**Short problem**
Reproduce the material from the line with "At what coordinates" up to and including the line with "Instruction: Open channel settings gear icon", with the requests kept and every coordinate in the answers multiplied by 2.05 and rounded to a whole number, halves rounding up. Leave out the pictures.

**Data shown**
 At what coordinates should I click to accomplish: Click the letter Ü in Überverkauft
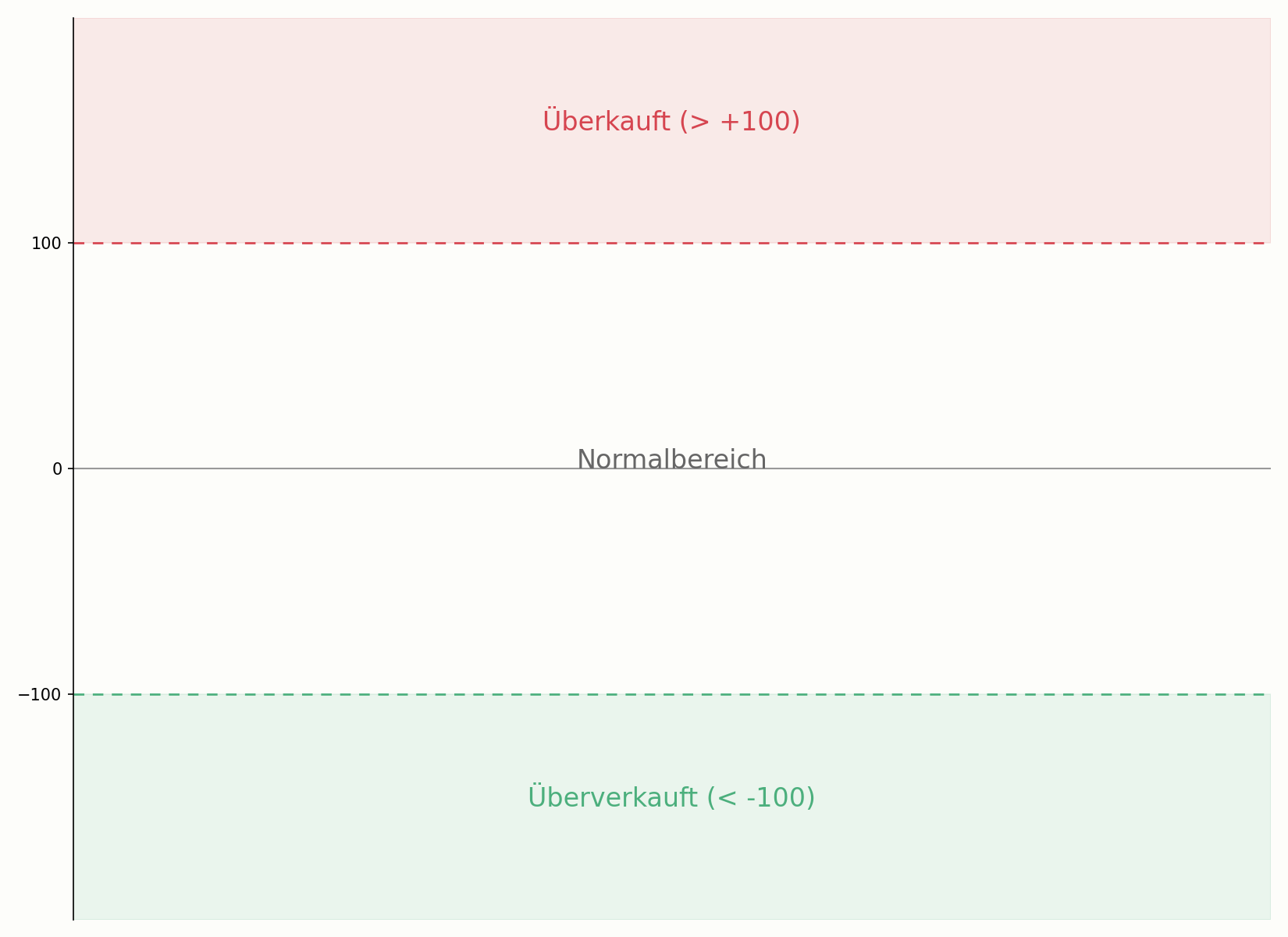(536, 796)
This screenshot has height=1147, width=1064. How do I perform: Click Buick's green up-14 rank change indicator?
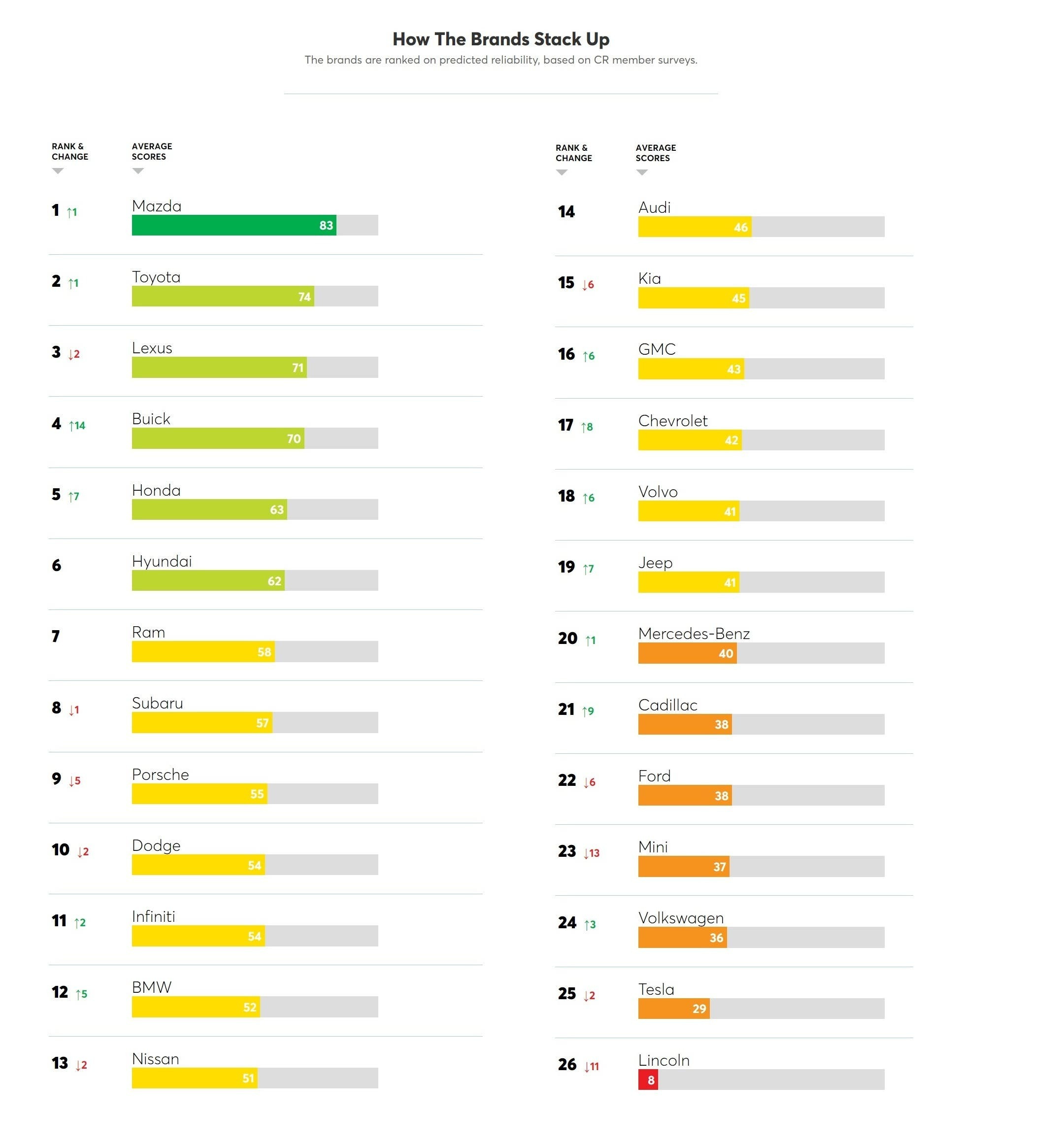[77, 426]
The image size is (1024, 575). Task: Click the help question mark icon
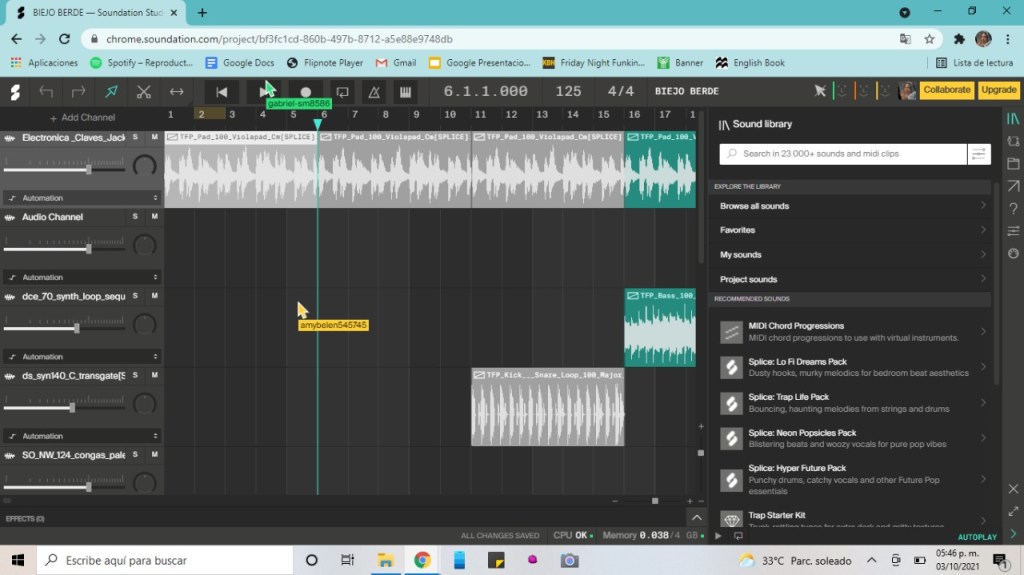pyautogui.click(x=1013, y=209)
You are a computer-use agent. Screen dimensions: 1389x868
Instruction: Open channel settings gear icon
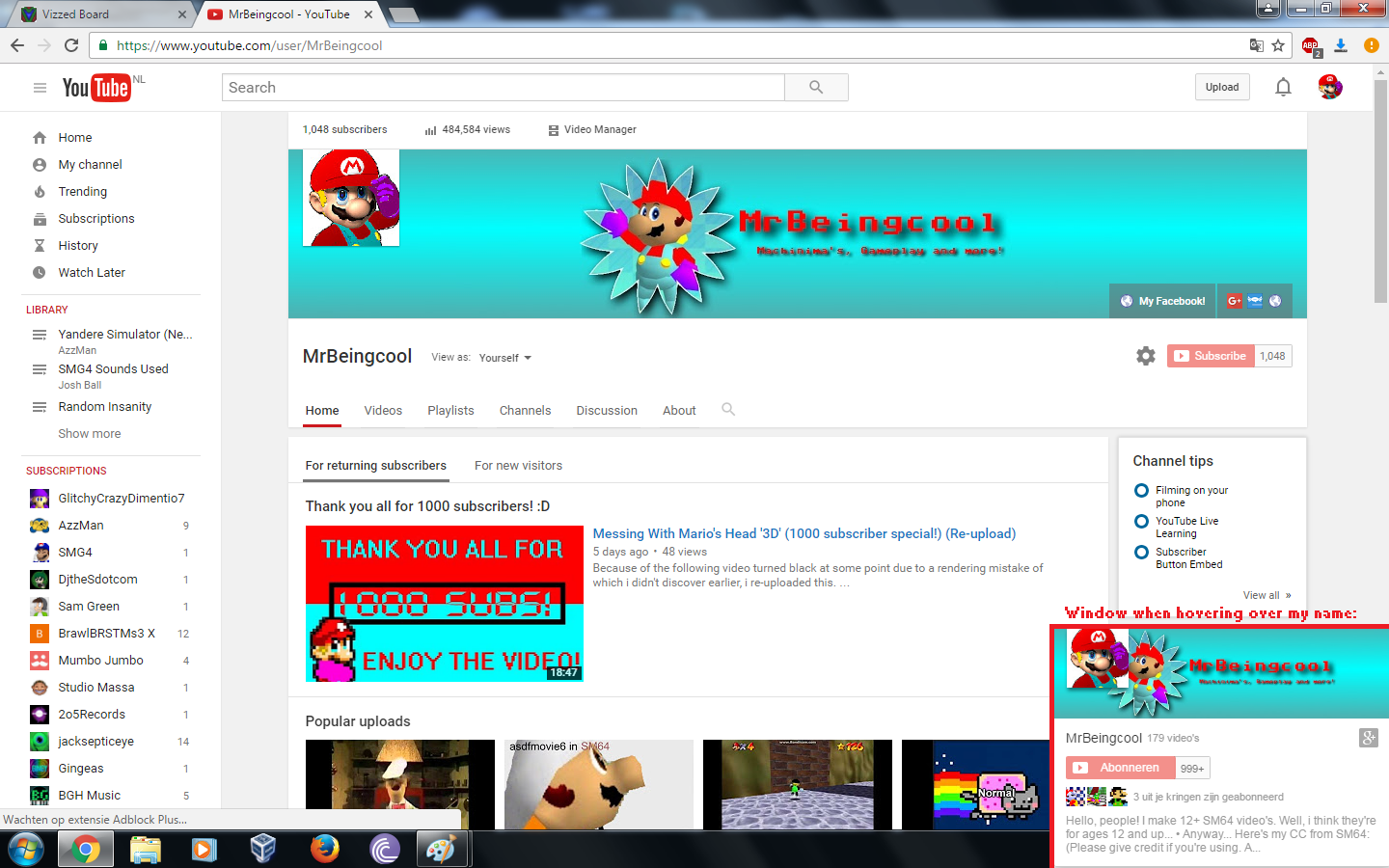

...

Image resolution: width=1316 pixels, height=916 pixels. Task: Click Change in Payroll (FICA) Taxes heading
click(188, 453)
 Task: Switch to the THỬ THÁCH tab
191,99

**Solution to this exercise**
 At what coordinates should I click to accomplish: Click the letter Ü in Überverkauft
(1099, 1632)
This screenshot has height=1147, width=1064. How do I perform: Click Buick's green up-14 rank change indicator?
[158, 873]
The image size is (1024, 575). Task: Click the help question mark icon
pyautogui.click(x=2077, y=428)
You are a computer-use agent. Screen dimensions: 1389x868
Instruction: Open channel settings gear icon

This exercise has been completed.